**Exercise goal**
The lines in the listing below are to be given again exactly, starting at the line holding "The image size" and ending at the line holding "Task: Select the". Do not include pictures.

**Recorded data**
_ _ _ _

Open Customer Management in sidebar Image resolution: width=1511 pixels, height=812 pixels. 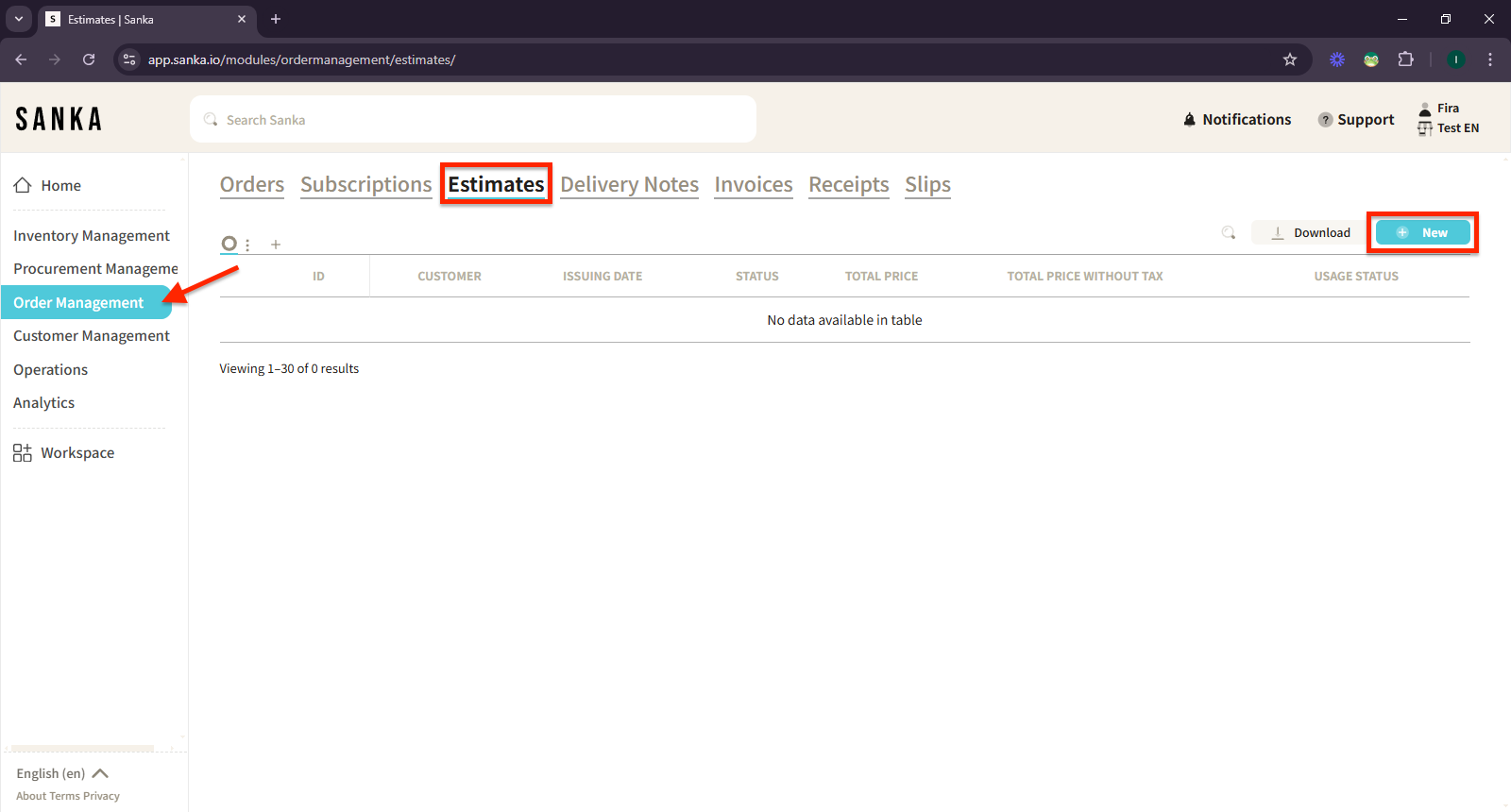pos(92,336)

_ _ _ _

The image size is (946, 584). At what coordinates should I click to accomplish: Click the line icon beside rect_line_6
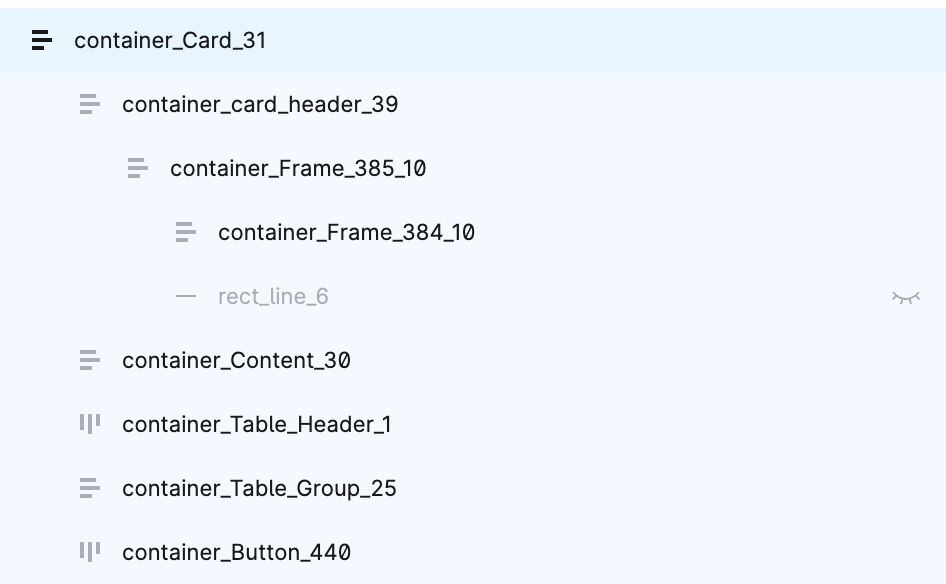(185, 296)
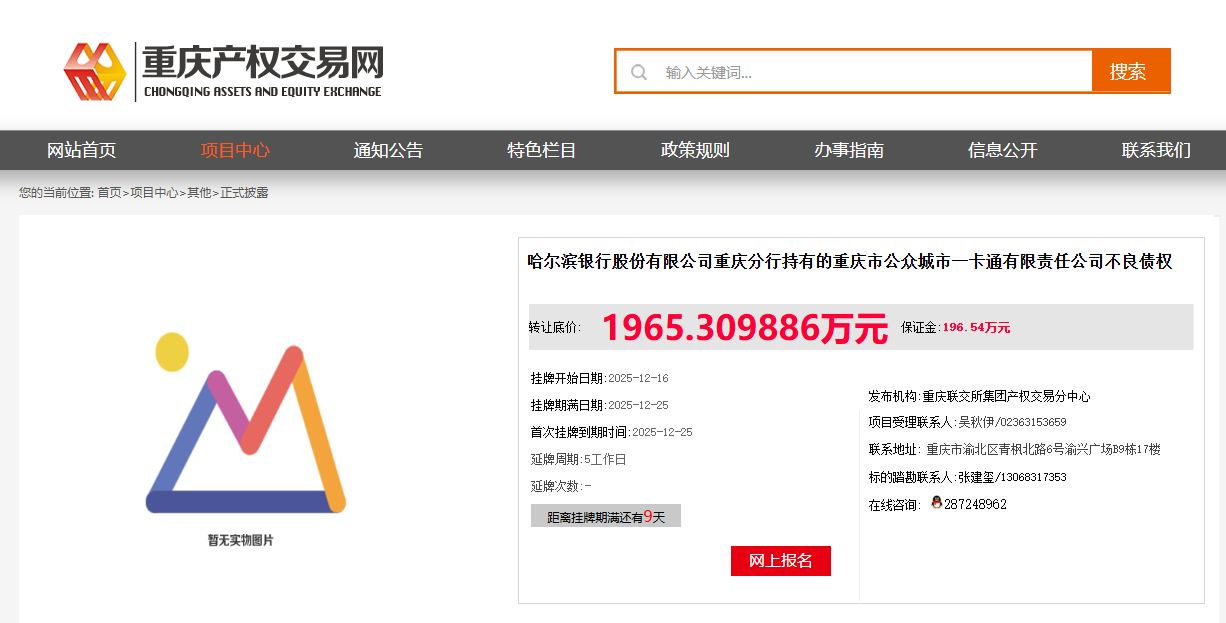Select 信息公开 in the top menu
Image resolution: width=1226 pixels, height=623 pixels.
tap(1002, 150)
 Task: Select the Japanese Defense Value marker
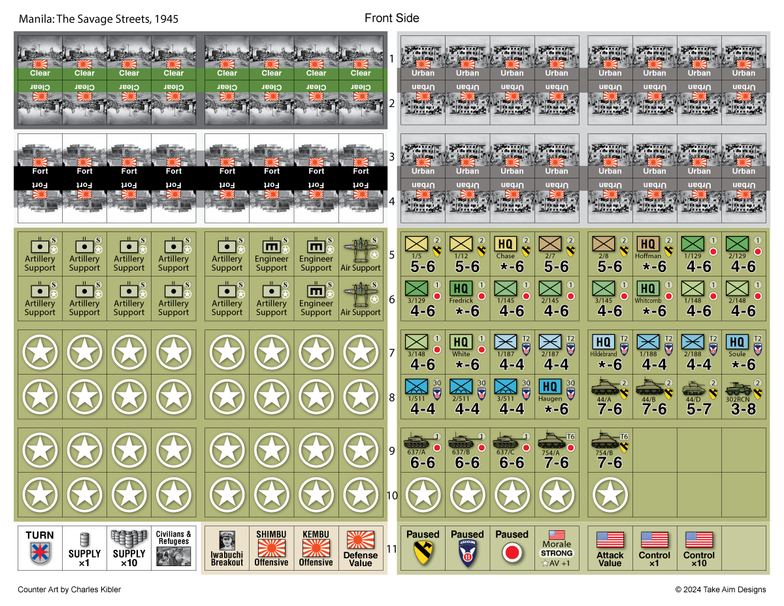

_ _ _ _

**Completed exercise**
The image size is (946, 584). At what coordinates should I click to accomplish: Click the line icon beside rect_line_6
(185, 296)
Select 信息公开 in the top menu
Image resolution: width=1226 pixels, height=623 pixels.
tap(1002, 150)
 Task: Select the Japanese Defense Value marker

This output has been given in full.